What brought the democratic era to an end was a split between the communists and the social democrats, i.e., the left and the near left and the liberals, which permitted Hitler’s National Socialists in a coalition with the conservatives and nationalists to win the election, even though the left-center coalition had more voters objectively. It was the split which allowed the right to consolidate power.

Recently in the U.S. presidential campaign we have seen two tendencies, the one to vilify and distort Obama from the right, e.g., the recent New Yorker cover described as “satirical” with Obama as a Muslim, his wife as a machine toting militant with an American flag in the fireplace and Osama bin laden in a portrait of honor on the wall. It is objectively a message from McCain, the U.S. Right and the Israelis.

But as well there is the tendency on the presumed left and the social democrats and people styling themselves “progressives” to attack Obama for moving to the right, thereby disappointing some very vocal would-be Obama voters. One woman publicized prominently in the NY Times said now she “hated him.” But as I have said repeatedly this is an imperialist country, with two imperialist parties and a media controlled directly by the 6/10ths of 1 percent of the people that own the land wealth factories, the means of production.
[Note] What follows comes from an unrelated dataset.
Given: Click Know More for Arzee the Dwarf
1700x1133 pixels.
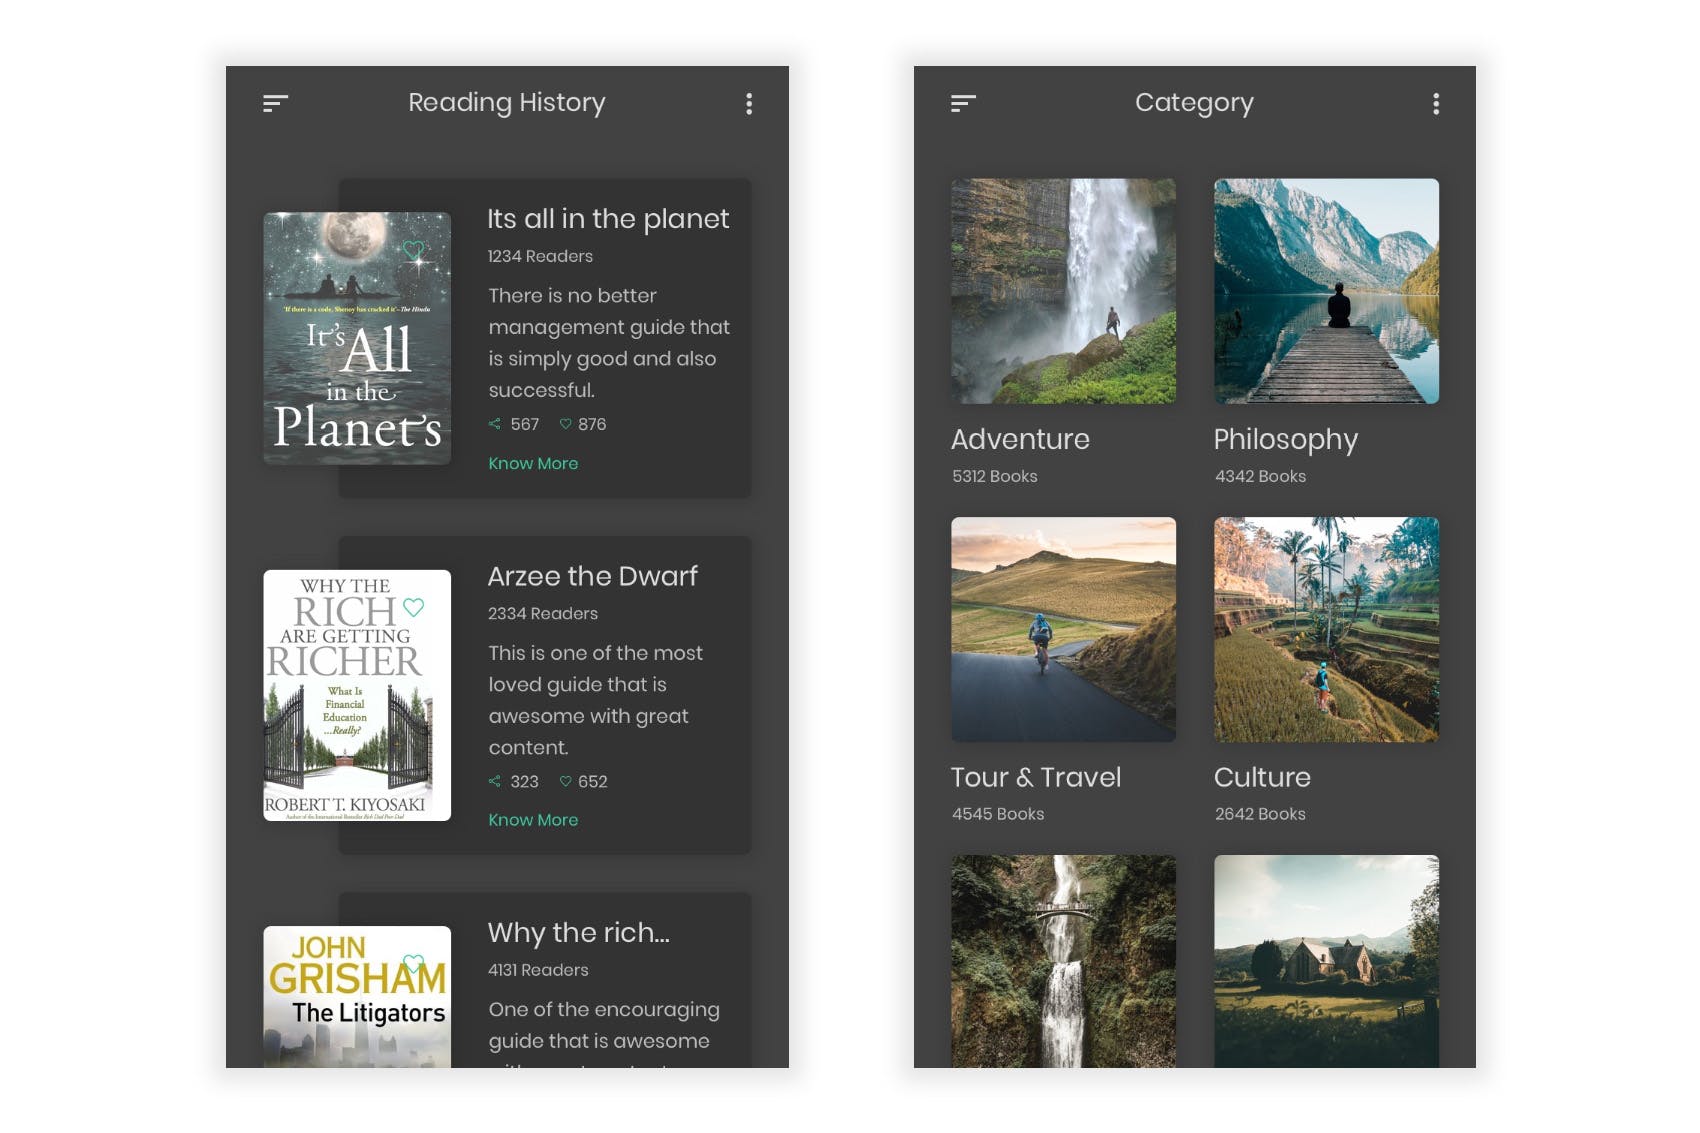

There is no way Obama is even in the presidential race condemning Israel or embracing Cuba. Not to know this is not to know where you are or where you have been for the last 40 years. But even with this clear motion to the center for the purposes of the general election, McCain is still a more backward and a more dangerous candidate and exactly the kind of right leaning militarist that would fit the paradigm for the weak chancellors during Weimar’s last throes that President Hindenburg removed and then appointed Hitler.

It is this split between the left and near left that is being exploited by the right with war and Depression threatening to dump this whole nation on its head, so that Obama will be defeated, McCain elected and with the McCain opening plummet the country headlong into the far, far right. Bush 2 has already obviously set the stage for this. Those elections were stolen out of desperation. The fact that Gore and Kerry were such weak liberals, tied clearly and obviously to the ruling class of this imperialist state allowed that theft to take place with minimum real struggle.

So that is the real struggle unfolding before us. First, to oppose the empty idealism which allows the elitist base to claim to represent the masses but actually have as little to do with them as possible. Allowing seemingly intelligent people to throw their votes away on McKinney or even the racial chauvinist, Nader, thus formalizing a hole in an actual progressive constituency, which allowed Bush 2 to seize power in 2000.

We must also oppose the absolutising of Obama’s progressive stance and,with that, drawing away from him as he gets closer to the general election and tacks toward the middle. This would be the other aspect of the tragic Weimar breakup of the fragile democratic coalition that caused millions to die in fascist purges, concentration camps, or World War 2.

On the other hand, it should be part of our campaign tasks to create a document of planks of progressive character to submit to Obama and publish and popularize this as well, to exert what pressure we can bring to bear on the campaign and publicly for a reversal of Bush’s neo-fascist creations, war, Depression, unemployment, violation of democratic rights, diplomatic isolation from the rest of the world, a general weakening, morally and politically and economically, of the country.